Y es que los comicios húngaros tienen una relevancia que excede con mucho el peso del país. La UE se juega su autonomía estratégica, su capacidad de actuar frente a Vladímir Putin, Donald Trump o Benjamin Netanyahu. Los tres apoyan activamente la reelección de Orbán, que ha actuado como su caballo de Troya dentro del bloque y utiliza su derecho de veto para intentar erosionarlo desde dentro.
Solo en las últimas semanas, Orbán ha bloqueado en solitario el préstamo de 90.000 millones destinado a sostener a Ucrania frente a la guerra de agresión del Kremlin -desdiciéndose de su voto favorable en diciembre-; ha paralizado el vigésimo paquete de sanciones a Moscú; y ha frenado también las medidas punitivas contra colonos israelíes violentos.
A ello se suma el deterioro sostenido del Estado de derecho: presiones del Gobierno sobre la independencia judicial, corrupción estructural, uso indebido de fondos europeos, asfixia de los medios no afines, prohibición de facto de las marchas del Orgullo y otros ataques a la sociedad civil. El Parlamento Europeo describe a Hungría como una “autocracia electoral”.
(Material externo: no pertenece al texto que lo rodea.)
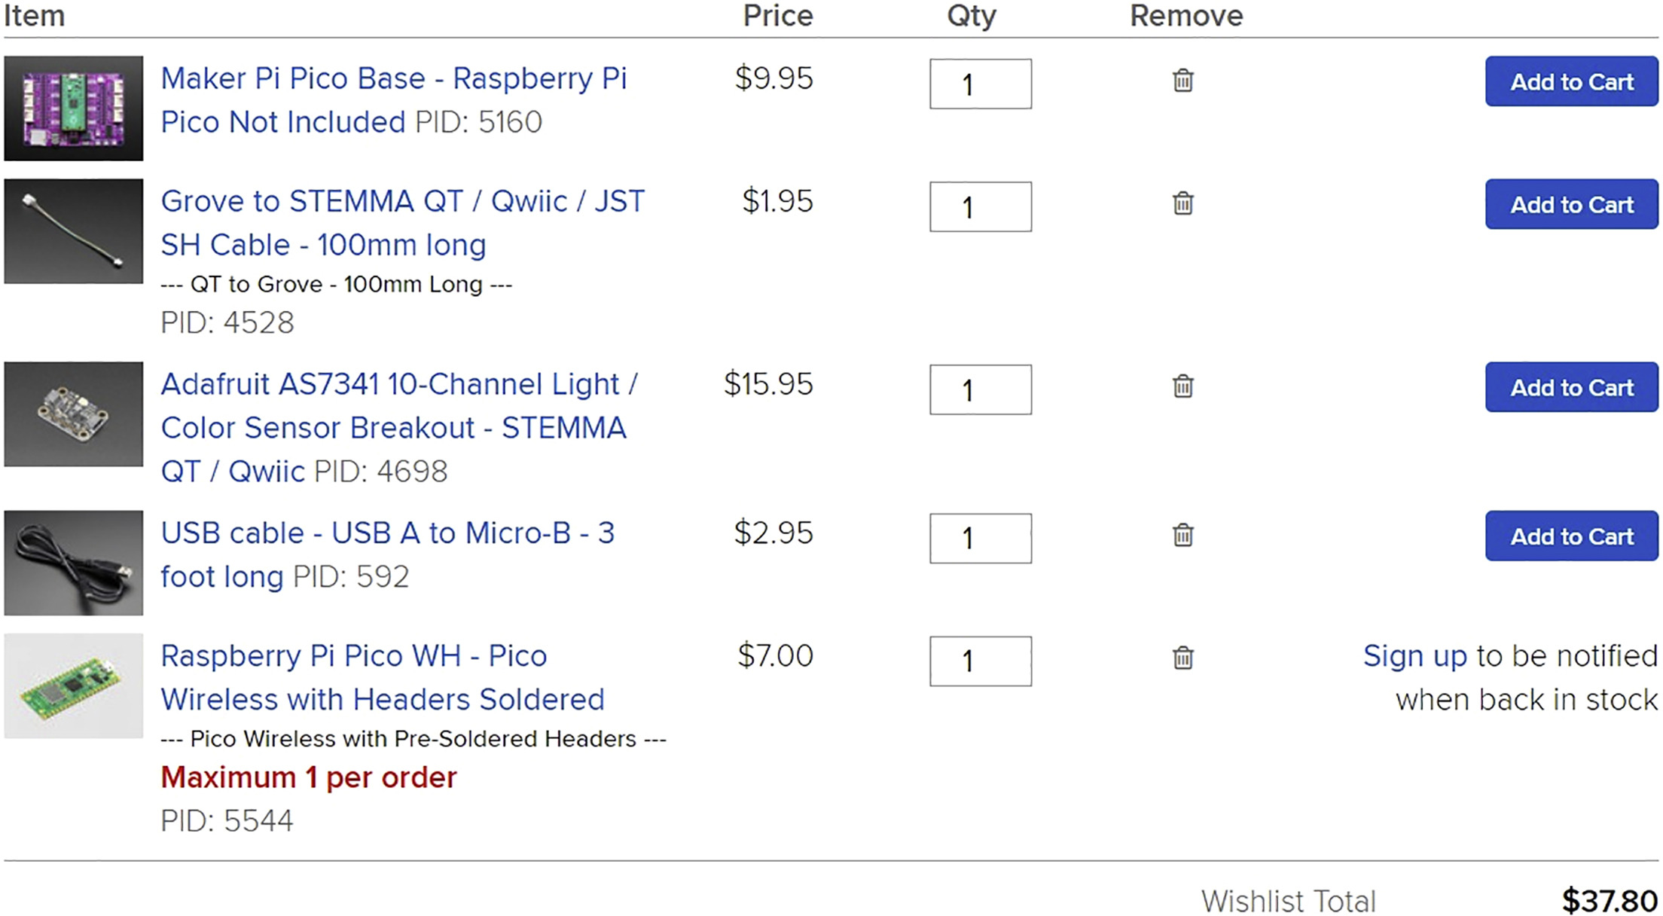Viewport: 1663px width, 916px height.
Task: Add Maker Pi Pico Base to cart
Action: coord(1571,81)
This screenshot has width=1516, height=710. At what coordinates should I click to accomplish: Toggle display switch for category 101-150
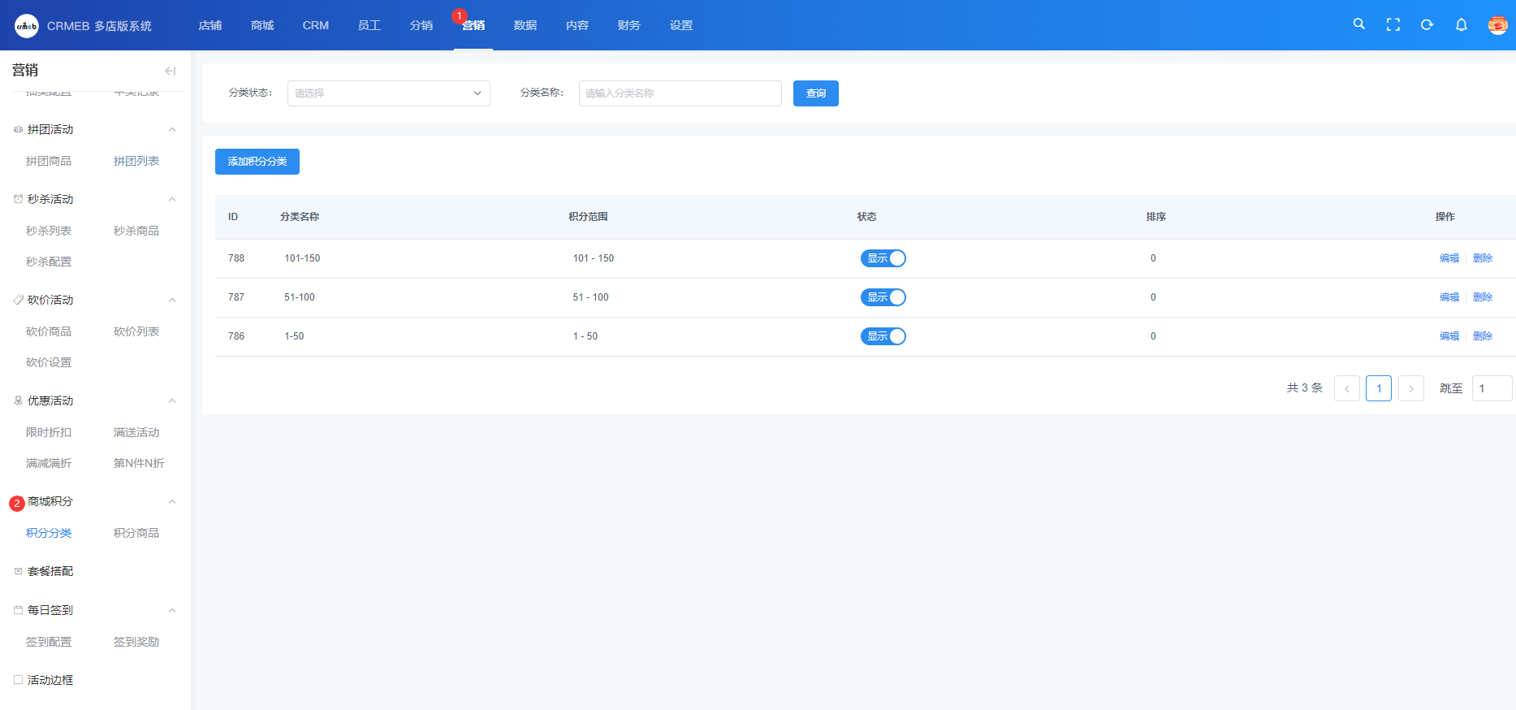(883, 258)
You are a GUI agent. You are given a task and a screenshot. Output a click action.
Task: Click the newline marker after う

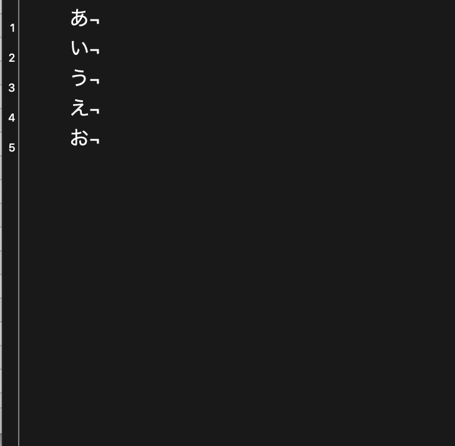(94, 80)
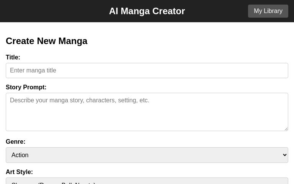Click the 'Describe your manga story' placeholder text
294x184 pixels.
point(80,100)
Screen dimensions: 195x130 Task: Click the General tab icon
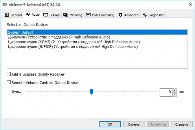pyautogui.click(x=7, y=15)

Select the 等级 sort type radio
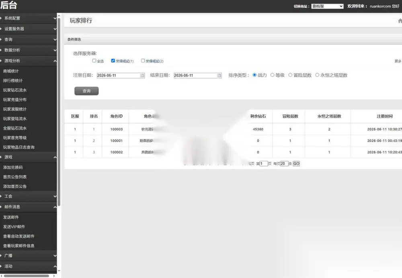point(272,75)
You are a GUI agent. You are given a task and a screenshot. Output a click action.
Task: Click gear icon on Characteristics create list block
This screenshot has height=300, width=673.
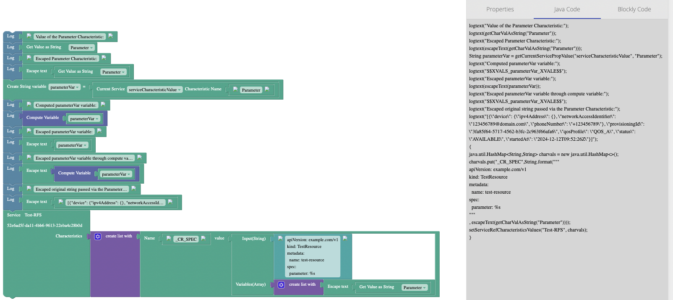pos(98,237)
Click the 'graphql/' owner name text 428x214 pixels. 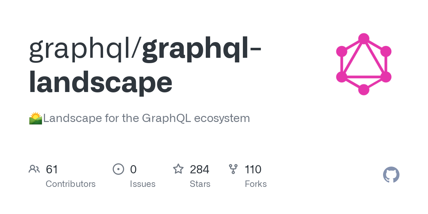coord(85,48)
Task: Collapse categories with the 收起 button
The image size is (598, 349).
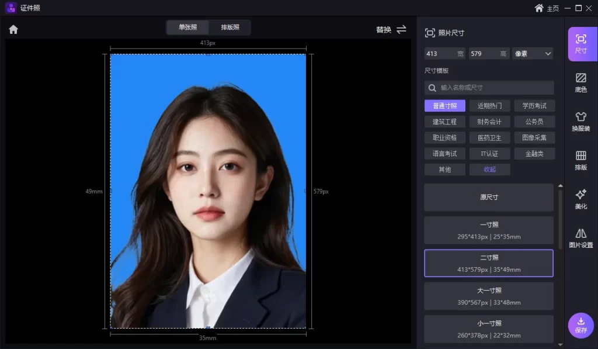Action: click(489, 170)
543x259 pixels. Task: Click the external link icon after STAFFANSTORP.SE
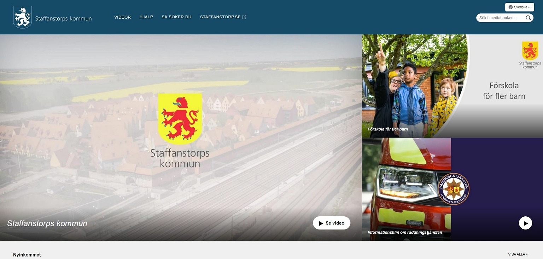[x=244, y=16]
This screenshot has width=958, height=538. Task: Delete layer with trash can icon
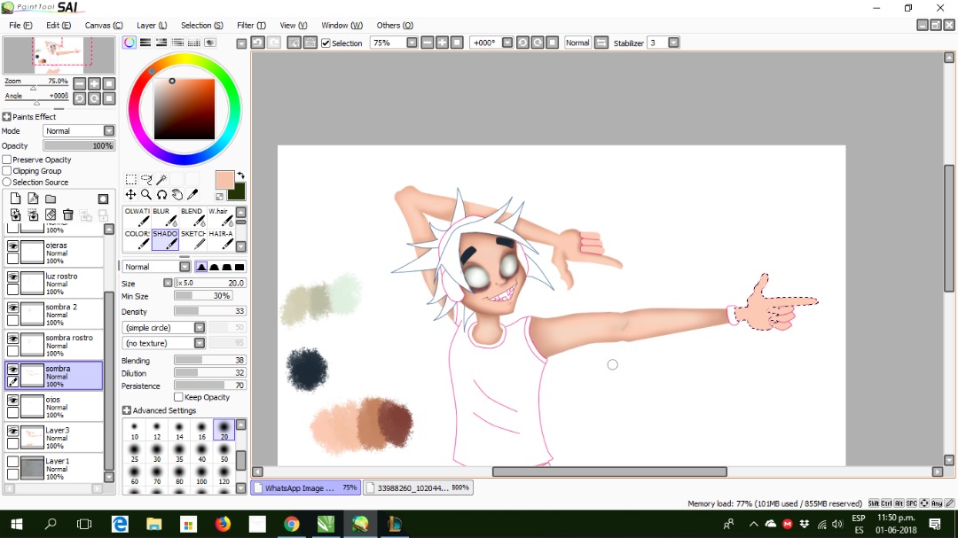67,214
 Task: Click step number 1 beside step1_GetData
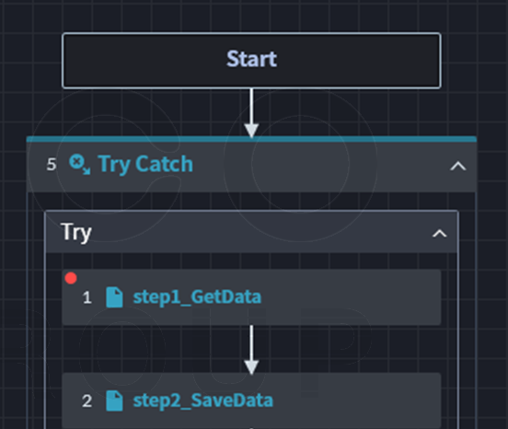click(87, 297)
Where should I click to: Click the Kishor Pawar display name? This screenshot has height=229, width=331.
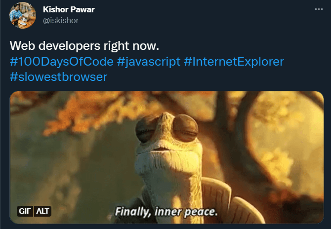click(x=69, y=9)
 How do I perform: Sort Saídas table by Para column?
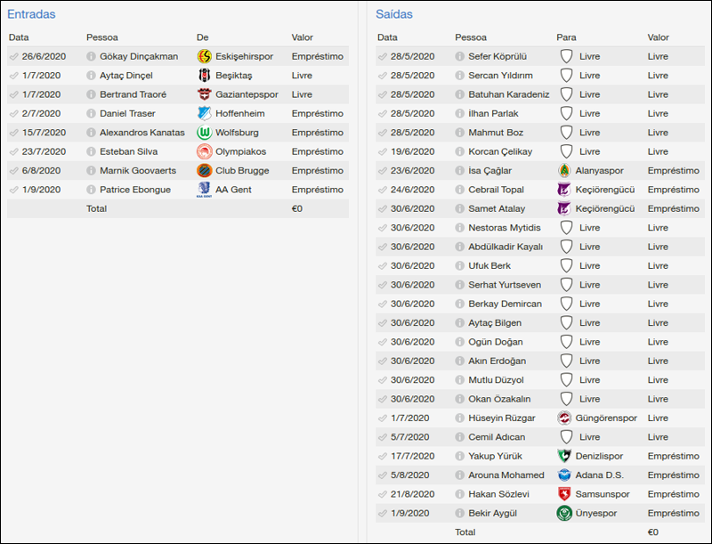[566, 37]
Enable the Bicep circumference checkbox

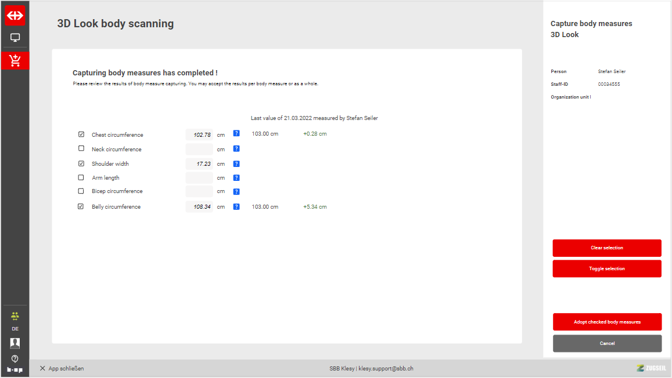coord(81,191)
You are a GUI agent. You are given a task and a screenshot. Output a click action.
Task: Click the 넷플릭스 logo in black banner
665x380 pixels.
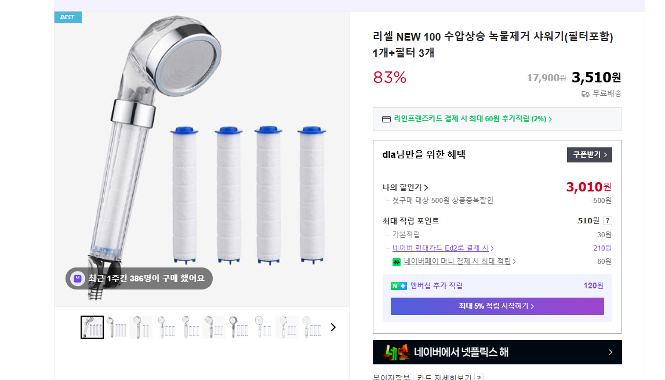pyautogui.click(x=397, y=352)
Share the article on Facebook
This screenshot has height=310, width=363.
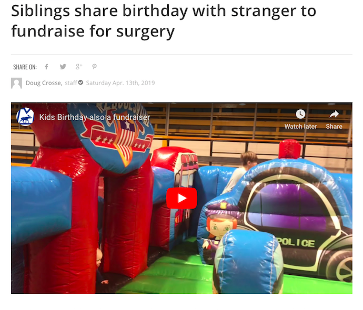pyautogui.click(x=46, y=67)
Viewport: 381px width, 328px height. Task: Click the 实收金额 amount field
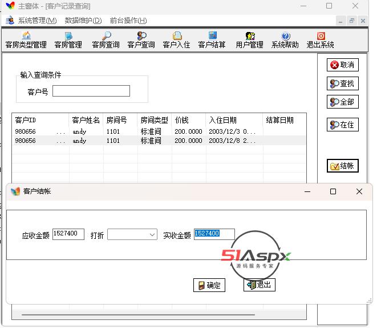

Todas las fuerzas de derecha radical antieuropea -integradas en el grupo Patriotas por Europa- apoyan a Orbán. Pero lo que más ha alarmado a los líderes europeos son las últimas investigaciones periodísticas que apuntan a que tanto el líder húngaro como su ministro de Exteriores, Péter Szijjártó, filtran al Kremlin, en tiempo real, el contenido de las discusiones en Bruselas, incluidos documentos confidenciales.
Pese a que el Gobierno húngaro ha convertido los ataques a la UE y a Ucrania en el eje central de su campaña, las instituciones comunitarias han optado por un perfil bajo, evitando cualquier movimiento que pudiera proporcionar munición en la recta final electoral. Solo en los últimos días, Bruselas ha calificado de “extremadamente preocupante” la posibilidad de que Orbán esté conspirando con Putin contra el bloque.
"La votación del 12 de abril será la más importante para la UE en 2026: lo que está en juego es que la Unión Europea pueda salir reforzada, o que siga fracturada y lenta a la hora de actuar, lastrada por la obstrucción húngara", explica a EL ESPAÑOL la investigadora del Centre for European Reform Zselyke Csaky.
El primer ministro húngaro, Viktor Orbán, durante un Consejo Europeo
"Si gana la oposición, se abriría una oportunidad que podría permitir a la UE avanzar en cuestiones importantes de política exterior, ampliación -ya que Orbán también veta en solitario cualquier avance en la adhesión de Kiev al club comunitario- y sanciones", apunta Csaky.